Come afferma Harvey “per quasi tutti coloro che erano coinvolti nel movimento del ’68, lo stato intrusivo era il nemico e andava riformato. E su questo i teorici neoliberisti potevano facilimente essere d’accordo” [1]. E ancora: “catturando gli ideali di libertà individuale e volgendoli verso l’interventismo e le pratiche regolatorie statali, gli interessi della classe capitalista potevano sperare di proteggere e perfino rafforzare la propria posizione. Il neoliberismo era ben attrezzato per questo compito ideologico. Ma doveva essere sostenuto di una strategia pratica che enfatizzasse la libertà della scelta del consumatore, non solo rispetto a prodotti particolari, ma anche rispetto a stili di vita, modalità di espressione e un ampio ventaglio di pratiche culturali. La neoliberalizzazione richiese politicamente ed economicamente la costruzione di una cultura neoliberista, populista e fondata su logiche di mercato, di consumismo differenziato e libertarianesimo individuale” [2].

E qui entra in gioco l’altro David, David F. Wallace. Nel suo “Il Re Pallido”, pubblicato postumo nel 2011, Wallace si cimenta (e riesce) nell’impresa titanica di rendere interessante la vita e gli accadimenti all’interno dell’agenzia delle entrate USA. In uno dei capitoli del romanzo (ambientato nel 1985), Wallace mette in atto un bizzarro dialogo fra alcuni degli impiegati dell’agenzia, che discettano di politica in ascensore. Il risultato è un’analisi soprendentemente simile a quella fatta da Harvey.

A pagina 187 del romanzo, infatti, sentiamo un personaggio dire: “Ma non stiamo parlando della realtà intrinseca delle corporazioni. Stiamo parlando della faccia e della voce che i pubblicitari delle corporazioni hanno cominciato a usare alla fine degli anni Sessanta per convincere il consumatore a pensare di aver bisogno di tutta quella roba. Comincia dicendo che la psiche del consumatore è incatenata al conformismo e che il modo per liberarsi dal conformismo non è fare certe cose ma comprare certe cose.

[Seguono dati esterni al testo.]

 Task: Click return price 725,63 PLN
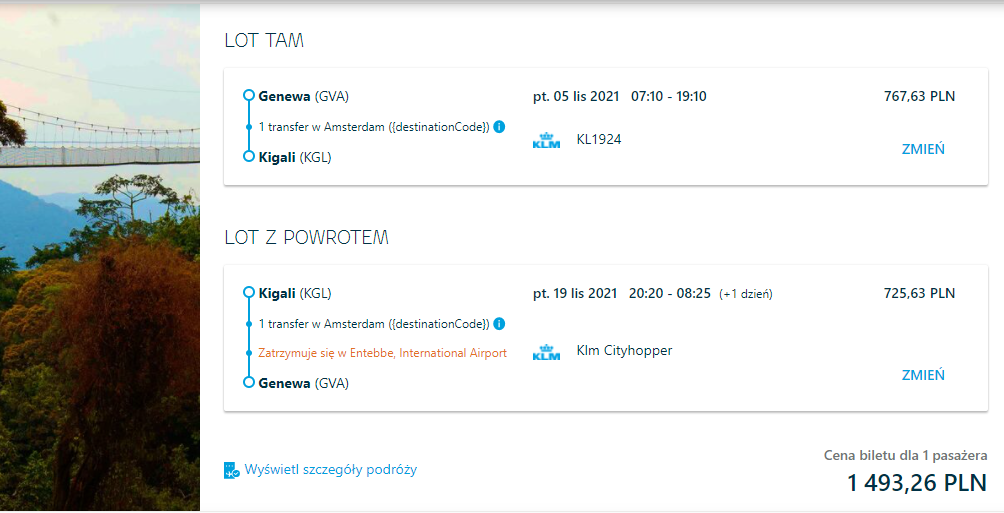pyautogui.click(x=919, y=294)
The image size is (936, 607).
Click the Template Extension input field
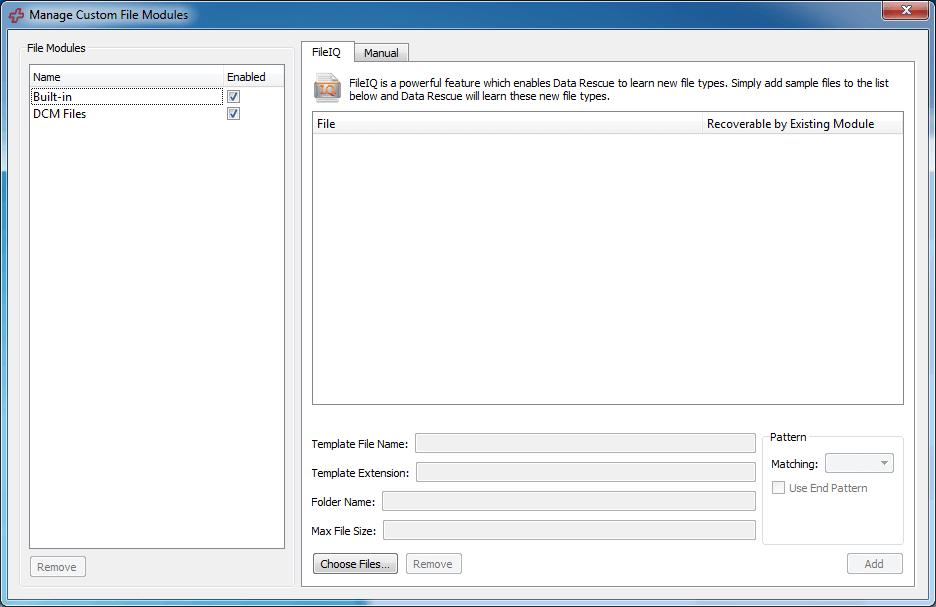coord(585,471)
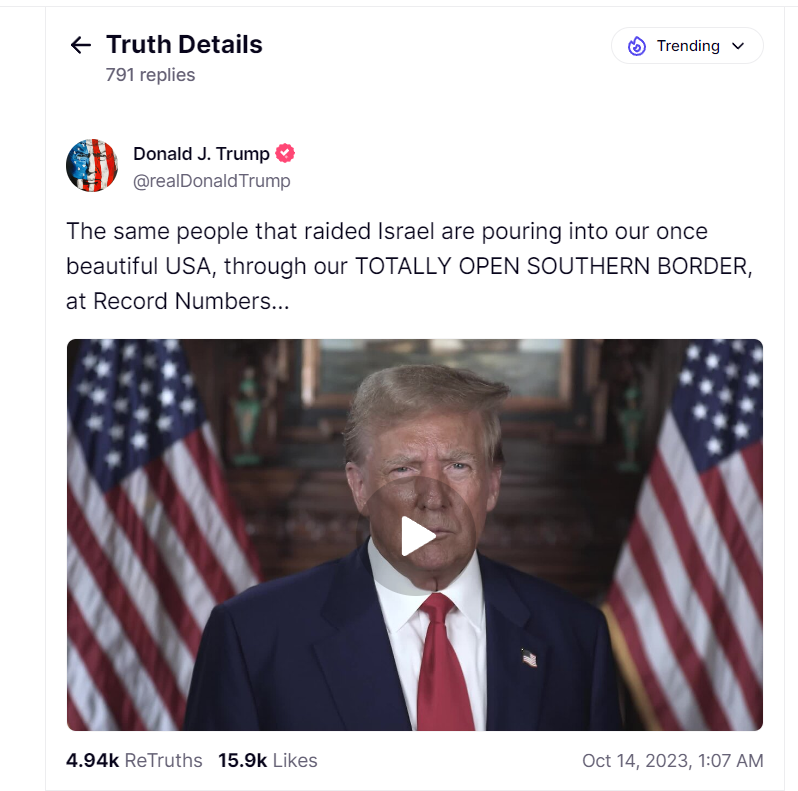Click the Truth Details page heading
Screen dimensions: 798x791
(x=184, y=44)
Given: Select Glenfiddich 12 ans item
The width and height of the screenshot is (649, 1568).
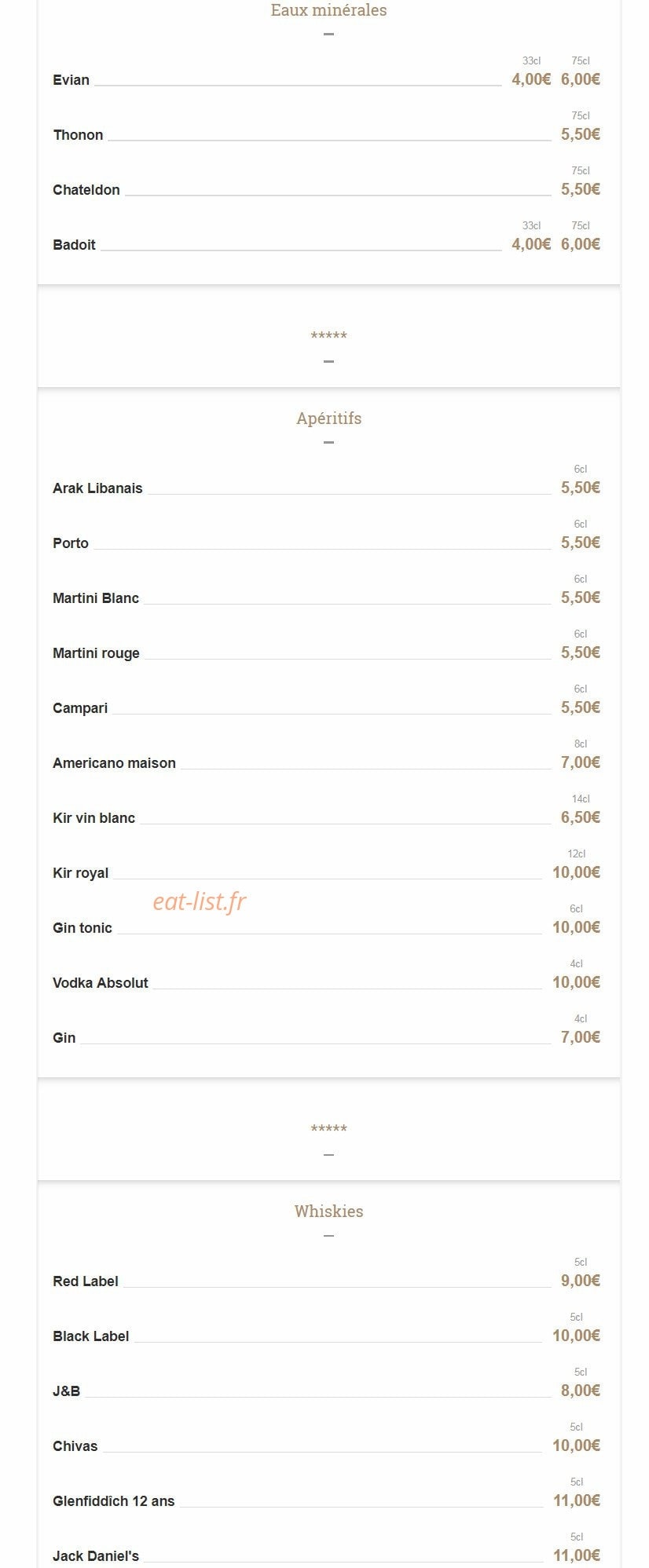Looking at the screenshot, I should (114, 1501).
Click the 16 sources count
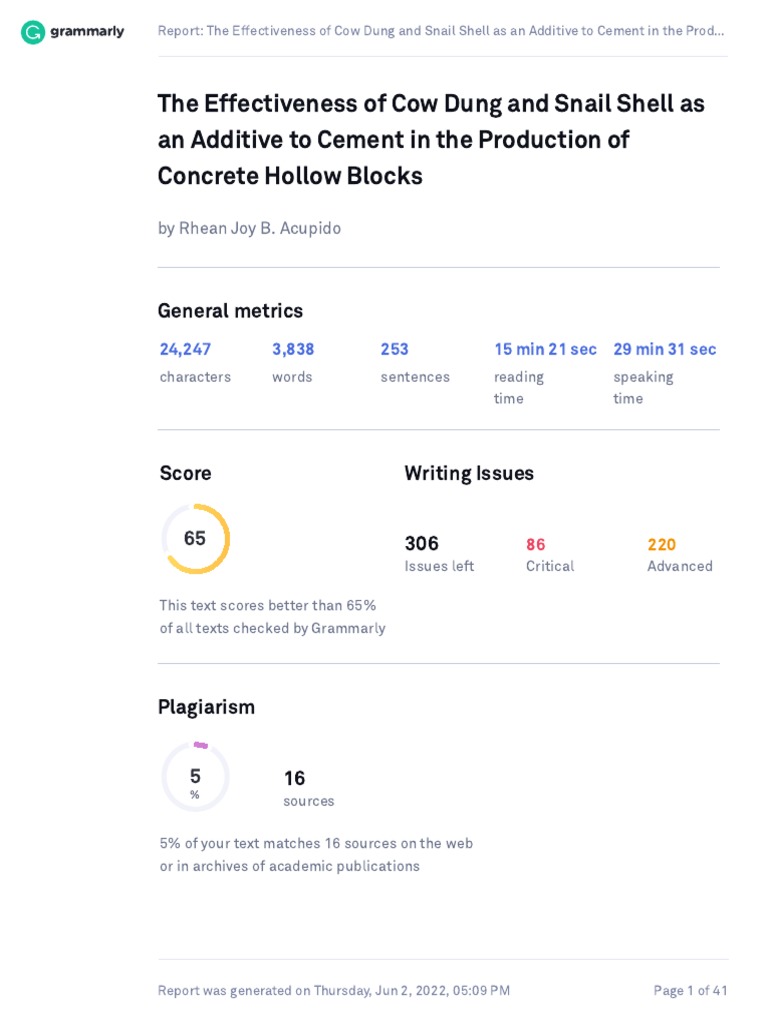The width and height of the screenshot is (768, 1024). [295, 779]
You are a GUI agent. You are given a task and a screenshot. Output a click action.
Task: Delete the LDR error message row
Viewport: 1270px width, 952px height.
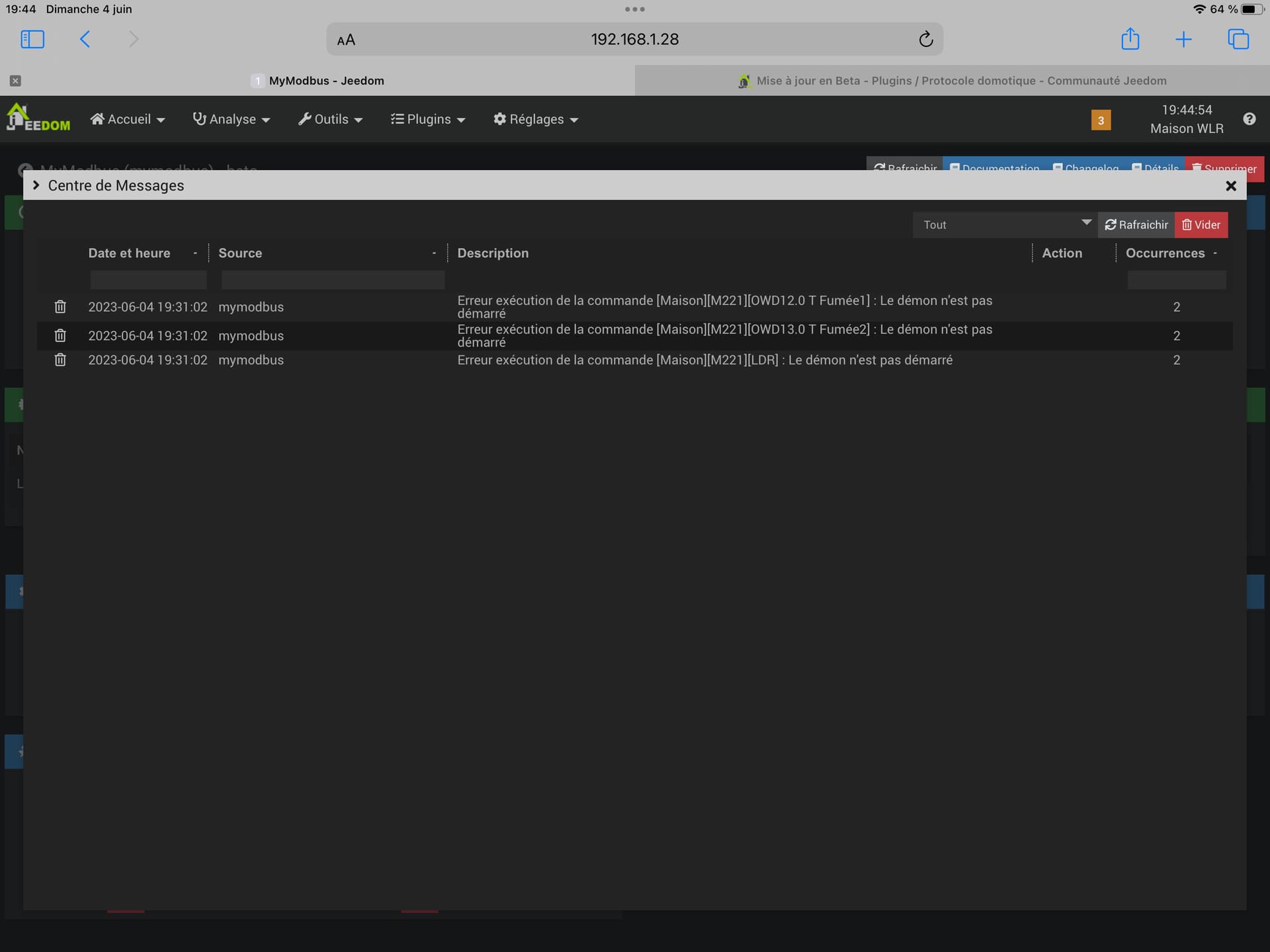tap(60, 360)
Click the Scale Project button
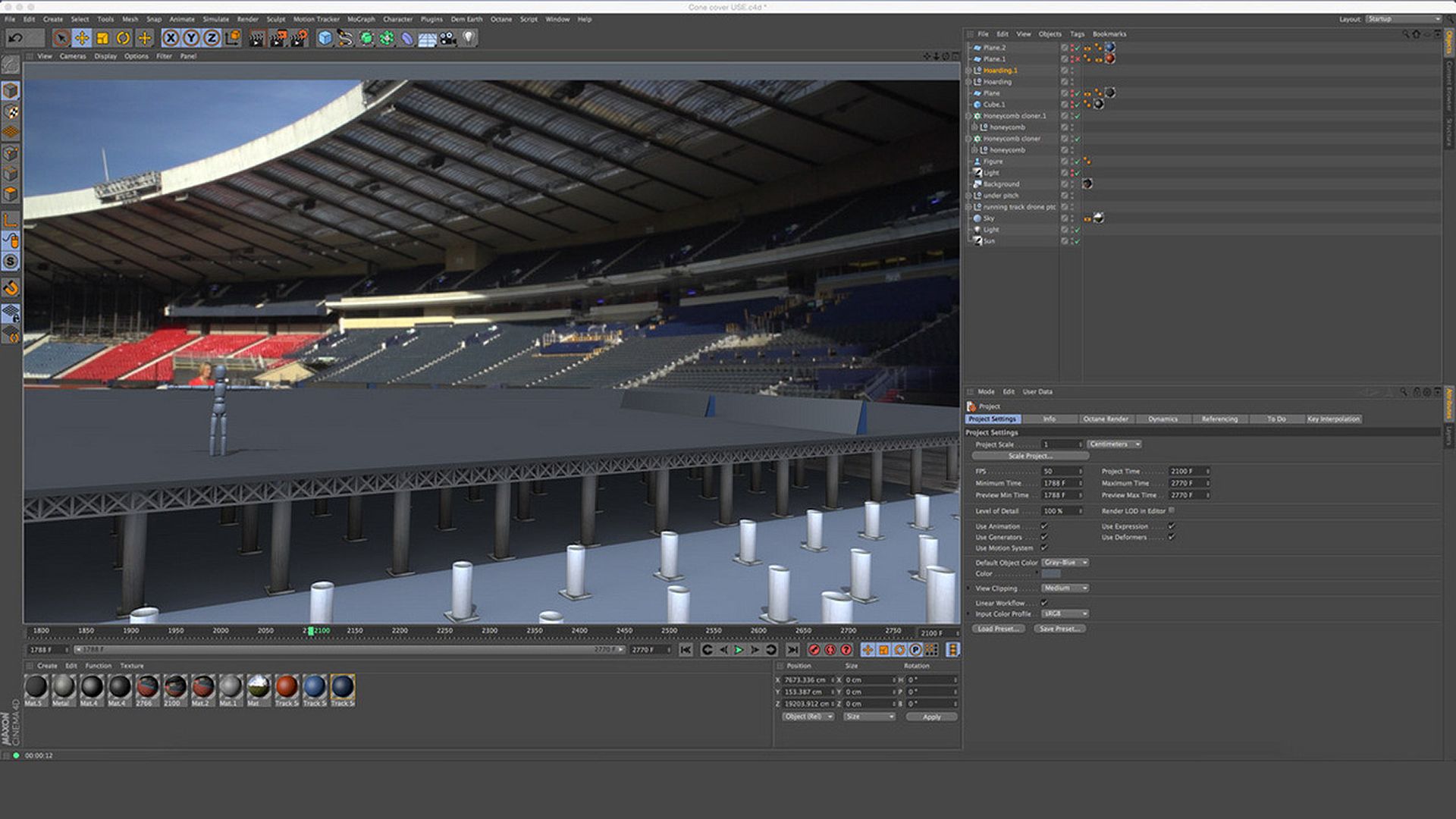Screen dimensions: 1456x819 point(1029,457)
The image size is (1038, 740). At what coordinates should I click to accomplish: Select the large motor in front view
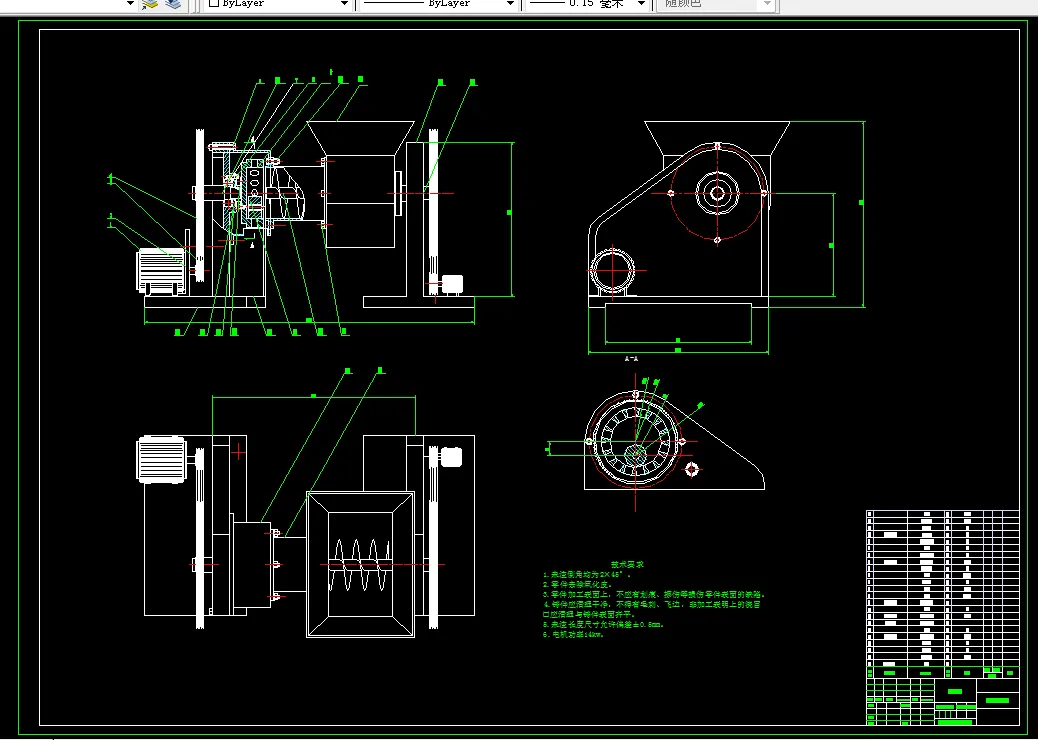(160, 270)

Così comprare una certa marca di vestiti, di bevanda, di auto o di cravatta diventa un gesto che assume lo stesso significato ideologico di portare la barba o protestare contro la guerra”.
E il capitolo si conclude a pagina 193 nel seguente modo: “(…) in altre parole avremo come presidente un Ribelle simbolico (Reagan, ndr) contrario al suo stesso potere la cui elezione sarà garantita da macchine per il profitto senz’anima e disumane che si impossesseranno della vita civica e spirituale americana convincendo gli americani che la ribellione contro la vita corporativa disumana e senz’anima consisterà nel comprare prodotti da corporazioni che fanno di tutto per rappresentare la vita societaria come vuota e senz’anima”.

Una convergenza di visioni che non sorprende, dato che già Foster Wallace aveva già lasciato trasparire un’analisi critica dell’avvento dell’individualismo basato sul consumismo nel suo capolavoro, “Infinite Jest”. L’ennesima dimostrazione della notevole capacità di lettura della società nordamericana da parte di uno dei maggiori scrittori degli ultimi decenni.

Note
[1] Harvey, D. (2005), “A Brief History of Neoliberalism”, pg. 42, traduzione mia.
[2] Harvey, D. (2005), ibidem, pg. 42, traduzione mia, enfasi mia.